TASK
The response must restate the data exactly, with nothing left out.

☆ ☆ ☆

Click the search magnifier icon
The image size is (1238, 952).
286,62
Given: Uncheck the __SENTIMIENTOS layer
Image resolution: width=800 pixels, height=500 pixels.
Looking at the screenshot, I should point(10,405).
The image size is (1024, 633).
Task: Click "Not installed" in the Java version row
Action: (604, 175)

☆ ☆ ☆

TASK RESULT
Click the search magnifier icon
The image size is (1238, 952).
286,62
Given: Uncheck the __SENTIMIENTOS layer
Image resolution: width=800 pixels, height=500 pixels.
Looking at the screenshot, I should point(10,405).
The image size is (1024, 633).
Task: Click "Not installed" in the Java version row
Action: (604, 175)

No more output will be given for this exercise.